Limitations and strengths

The present study has several limitations. First, the sample size of our low-compliance group was small. Hence, our findings should be replicated in a larger sample. Second, the following hampered calculating a priori power analyses: To our knowledge, the present study is the first to estimate whether acoustical reminders improve saliva-sampling compliance; hence, estimation of effect sizes was difficult. Moreover, power analysis for mixed models requires information regarding estimates of intraclass correlations, which were not available in our case. Third, we could not control whether the women actually used the acoustical reminders. Thus, the nonsignificant association between reminder intervention and saliva-sampling compliance could be due to women not having applied the intervention (compare [36]). However, we were less interested in whether the use of acoustical reminders improved compliance, but mainly interested in whether the distribution of acoustical reminders and the recommendation of their use improved compliance. Fourth, without actigraph monitoring, we could not objectively define whether women reported their wake-up times accurately. However, evidence suggests that self-reported wake-up times are reasonably accurate, compared with objectively measured wake-up times [40], [41]. Fifth, women may have collected saliva samples at scheduled times without storing them in the MEMS container. Putting several compliant saliva samples into the MEMS container at the same time would have led to missing MEMS 6 cap opening times and, thus, to objective compliant samples being classified as noncompliant. In the present study, this would have led to an underestimation of objective compliance rates. Last, findings regarding acoustical reminders may not be generalizable to other reminder systems. Further studies might examine whether other reminder systems (e.g. handheld computers, mobile apps) improve saliva-sampling compliance. Despite the study's limitations, the present study has important strengths. First, we applied a standard two-day ambulatory saliva-sampling protocol, and second, we used a randomized controlled trial to test strategies to improve saliva-sampling compliance. Third, we used mixed model analyses to estimate the associations between compliance and cortisol concentrations. Mixed model analysis is considered the method of choice for analyzing ambulatory saliva cortisol data [11].

Conclusions

Our study findings indicate that informing about the use of objective compliance monitoring substantially improved saliva-sampling compliance in pregnant women.

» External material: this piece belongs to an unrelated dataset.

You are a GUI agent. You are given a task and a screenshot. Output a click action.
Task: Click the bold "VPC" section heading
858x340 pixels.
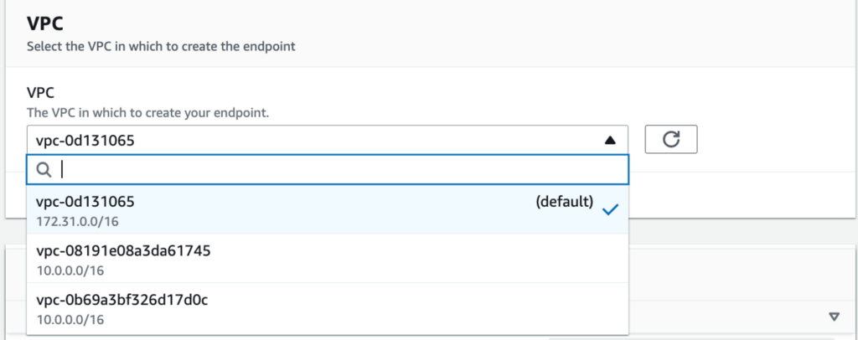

In contrast, using acoustical reminders had no positive effect. They should inform future studies examining cortisol in pregnant women within ambulatory saliva-sampling designs and are highly important for several reasons. First, noncompliance with a standard ambulatory saliva-sampling protocol was common in pregnant women and occurred more frequently than in prior studies with nonpregnant subjects. Second, noncompliant women could not be identified by self-report data. Third, objective noncompliance biased estimates of women's cortisol concentrations and, hence, may have led to invalid interpretations. Thus, the present study encourages using objective compliance monitoring to identify noncompliance with a saliva-sampling protocol in pregnant women. Moreover, it suggests informing women about objective compliance monitoring to improve compliance.